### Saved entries
▼
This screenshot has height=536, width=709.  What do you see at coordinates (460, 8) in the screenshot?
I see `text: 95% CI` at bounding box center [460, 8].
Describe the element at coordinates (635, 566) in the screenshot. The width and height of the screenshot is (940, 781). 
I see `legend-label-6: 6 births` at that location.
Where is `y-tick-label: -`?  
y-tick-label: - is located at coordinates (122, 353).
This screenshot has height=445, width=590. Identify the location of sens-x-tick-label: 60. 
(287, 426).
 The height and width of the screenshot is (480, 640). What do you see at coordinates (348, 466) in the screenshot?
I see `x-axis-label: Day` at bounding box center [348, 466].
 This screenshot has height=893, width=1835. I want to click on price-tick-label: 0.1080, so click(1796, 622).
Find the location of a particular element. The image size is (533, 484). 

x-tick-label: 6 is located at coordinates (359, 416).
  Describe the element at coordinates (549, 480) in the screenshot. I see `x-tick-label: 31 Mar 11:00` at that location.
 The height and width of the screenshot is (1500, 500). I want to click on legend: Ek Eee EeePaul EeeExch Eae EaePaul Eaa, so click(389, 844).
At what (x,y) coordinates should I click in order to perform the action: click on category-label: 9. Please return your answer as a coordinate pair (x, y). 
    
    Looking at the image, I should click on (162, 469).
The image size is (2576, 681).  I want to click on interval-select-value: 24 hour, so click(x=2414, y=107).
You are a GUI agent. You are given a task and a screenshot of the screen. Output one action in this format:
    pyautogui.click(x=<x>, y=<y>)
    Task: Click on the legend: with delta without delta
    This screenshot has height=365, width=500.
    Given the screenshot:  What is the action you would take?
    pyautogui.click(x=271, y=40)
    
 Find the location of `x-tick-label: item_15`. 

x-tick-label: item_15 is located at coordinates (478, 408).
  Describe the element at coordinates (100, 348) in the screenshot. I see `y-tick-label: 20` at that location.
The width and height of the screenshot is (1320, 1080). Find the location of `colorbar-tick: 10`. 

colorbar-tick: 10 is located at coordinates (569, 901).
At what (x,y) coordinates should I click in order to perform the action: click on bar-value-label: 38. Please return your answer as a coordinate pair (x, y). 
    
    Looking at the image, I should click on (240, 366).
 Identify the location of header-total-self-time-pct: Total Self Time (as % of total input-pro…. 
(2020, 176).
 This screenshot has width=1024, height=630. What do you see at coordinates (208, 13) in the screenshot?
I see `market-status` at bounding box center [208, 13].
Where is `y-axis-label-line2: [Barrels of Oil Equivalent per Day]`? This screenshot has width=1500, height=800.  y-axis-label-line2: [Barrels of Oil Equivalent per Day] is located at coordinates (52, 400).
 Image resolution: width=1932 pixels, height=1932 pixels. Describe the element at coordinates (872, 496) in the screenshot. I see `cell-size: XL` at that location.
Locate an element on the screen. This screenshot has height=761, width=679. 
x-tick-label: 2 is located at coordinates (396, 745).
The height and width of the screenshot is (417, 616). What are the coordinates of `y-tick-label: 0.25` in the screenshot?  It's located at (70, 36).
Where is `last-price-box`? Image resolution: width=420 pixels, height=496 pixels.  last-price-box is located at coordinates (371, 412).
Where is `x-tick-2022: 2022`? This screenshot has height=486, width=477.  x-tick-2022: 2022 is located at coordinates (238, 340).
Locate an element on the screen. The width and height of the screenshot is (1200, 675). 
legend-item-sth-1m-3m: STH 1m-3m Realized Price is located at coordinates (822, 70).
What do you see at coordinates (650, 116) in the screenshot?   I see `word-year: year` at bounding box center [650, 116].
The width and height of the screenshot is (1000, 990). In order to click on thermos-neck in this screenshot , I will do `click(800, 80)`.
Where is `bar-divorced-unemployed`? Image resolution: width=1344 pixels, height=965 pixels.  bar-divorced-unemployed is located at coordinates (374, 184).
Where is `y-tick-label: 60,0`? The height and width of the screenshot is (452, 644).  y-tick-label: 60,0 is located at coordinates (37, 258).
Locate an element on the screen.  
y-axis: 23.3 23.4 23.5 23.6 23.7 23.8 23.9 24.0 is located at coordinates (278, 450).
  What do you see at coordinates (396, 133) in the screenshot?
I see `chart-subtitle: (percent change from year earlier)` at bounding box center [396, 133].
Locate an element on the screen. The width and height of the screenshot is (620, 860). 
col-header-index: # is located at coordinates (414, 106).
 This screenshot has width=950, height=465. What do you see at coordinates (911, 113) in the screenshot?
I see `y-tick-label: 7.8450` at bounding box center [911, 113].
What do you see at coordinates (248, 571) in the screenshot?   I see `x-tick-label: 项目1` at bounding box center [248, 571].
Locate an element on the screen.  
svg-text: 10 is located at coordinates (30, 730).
▲
Copy every one of the entries above without changing anything.

This screenshot has height=536, width=709.  What do you see at coordinates (460, 8) in the screenshot?
I see `text: 95% CI` at bounding box center [460, 8].
Describe the element at coordinates (635, 566) in the screenshot. The width and height of the screenshot is (940, 781). 
I see `legend-label-6: 6 births` at that location.
Where is `y-tick-label: -`?  
y-tick-label: - is located at coordinates (122, 353).
This screenshot has height=445, width=590. Identify the location of sens-x-tick-label: 60. 
(287, 426).
 The height and width of the screenshot is (480, 640). What do you see at coordinates (348, 466) in the screenshot?
I see `x-axis-label: Day` at bounding box center [348, 466].
 This screenshot has height=893, width=1835. I want to click on price-tick-label: 0.1080, so click(1796, 622).
Find the location of a particular element. The image size is (533, 484). 

x-tick-label: 6 is located at coordinates (359, 416).
  Describe the element at coordinates (549, 480) in the screenshot. I see `x-tick-label: 31 Mar 11:00` at that location.
 The height and width of the screenshot is (1500, 500). I want to click on legend: Ek Eee EeePaul EeeExch Eae EaePaul Eaa, so click(389, 844).
At what (x,y) coordinates should I click in order to perform the action: click on category-label: 9. Please return your answer as a coordinate pair (x, y). 
    
    Looking at the image, I should click on (162, 469).
The image size is (2576, 681).  I want to click on interval-select-value: 24 hour, so click(x=2414, y=107).
You are a GUI agent. You are given a task and a screenshot of the screen. Output one action in this format:
    pyautogui.click(x=<x>, y=<y>)
    Task: Click on the legend: with delta without delta
    This screenshot has height=365, width=500.
    Given the screenshot:  What is the action you would take?
    pyautogui.click(x=271, y=40)
    
 Find the location of `x-tick-label: item_15`. 

x-tick-label: item_15 is located at coordinates (478, 408).
  Describe the element at coordinates (100, 348) in the screenshot. I see `y-tick-label: 20` at that location.
The width and height of the screenshot is (1320, 1080). Find the location of `colorbar-tick: 10`. 

colorbar-tick: 10 is located at coordinates (569, 901).
At what (x,y) coordinates should I click in order to perform the action: click on bar-value-label: 38. Please return your answer as a coordinate pair (x, y). 
    
    Looking at the image, I should click on (240, 366).
 Identify the location of header-total-self-time-pct: Total Self Time (as % of total input-pro…. 
(2020, 176).
 This screenshot has width=1024, height=630. What do you see at coordinates (208, 13) in the screenshot?
I see `market-status` at bounding box center [208, 13].
Where is `y-axis-label-line2: [Barrels of Oil Equivalent per Day]`? This screenshot has width=1500, height=800.  y-axis-label-line2: [Barrels of Oil Equivalent per Day] is located at coordinates (52, 400).
 Image resolution: width=1932 pixels, height=1932 pixels. Describe the element at coordinates (872, 496) in the screenshot. I see `cell-size: XL` at that location.
Locate an element on the screen. This screenshot has height=761, width=679. 
x-tick-label: 2 is located at coordinates (396, 745).
The height and width of the screenshot is (417, 616). What are the coordinates of `y-tick-label: 0.25` in the screenshot?  It's located at (70, 36).
Where is `last-price-box`? Image resolution: width=420 pixels, height=496 pixels.  last-price-box is located at coordinates (371, 412).
Where is `x-tick-2022: 2022`? This screenshot has height=486, width=477.  x-tick-2022: 2022 is located at coordinates (238, 340).
Locate an element on the screen. The width and height of the screenshot is (1200, 675). 
legend-item-sth-1m-3m: STH 1m-3m Realized Price is located at coordinates (822, 70).
What do you see at coordinates (650, 116) in the screenshot?   I see `word-year: year` at bounding box center [650, 116].
The width and height of the screenshot is (1000, 990). In order to click on thermos-neck in this screenshot , I will do `click(800, 80)`.
Where is `bar-divorced-unemployed`? Image resolution: width=1344 pixels, height=965 pixels.  bar-divorced-unemployed is located at coordinates (374, 184).
Where is `y-tick-label: 60,0`? The height and width of the screenshot is (452, 644).  y-tick-label: 60,0 is located at coordinates (37, 258).
Locate an element on the screen.  
y-axis: 23.3 23.4 23.5 23.6 23.7 23.8 23.9 24.0 is located at coordinates (278, 450).
  What do you see at coordinates (396, 133) in the screenshot?
I see `chart-subtitle: (percent change from year earlier)` at bounding box center [396, 133].
Locate an element on the screen. The width and height of the screenshot is (620, 860). 
col-header-index: # is located at coordinates (414, 106).
 This screenshot has width=950, height=465. What do you see at coordinates (911, 113) in the screenshot?
I see `y-tick-label: 7.8450` at bounding box center [911, 113].
What do you see at coordinates (248, 571) in the screenshot?   I see `x-tick-label: 项目1` at bounding box center [248, 571].
Locate an element on the screen.  
svg-text: 10 is located at coordinates (30, 730).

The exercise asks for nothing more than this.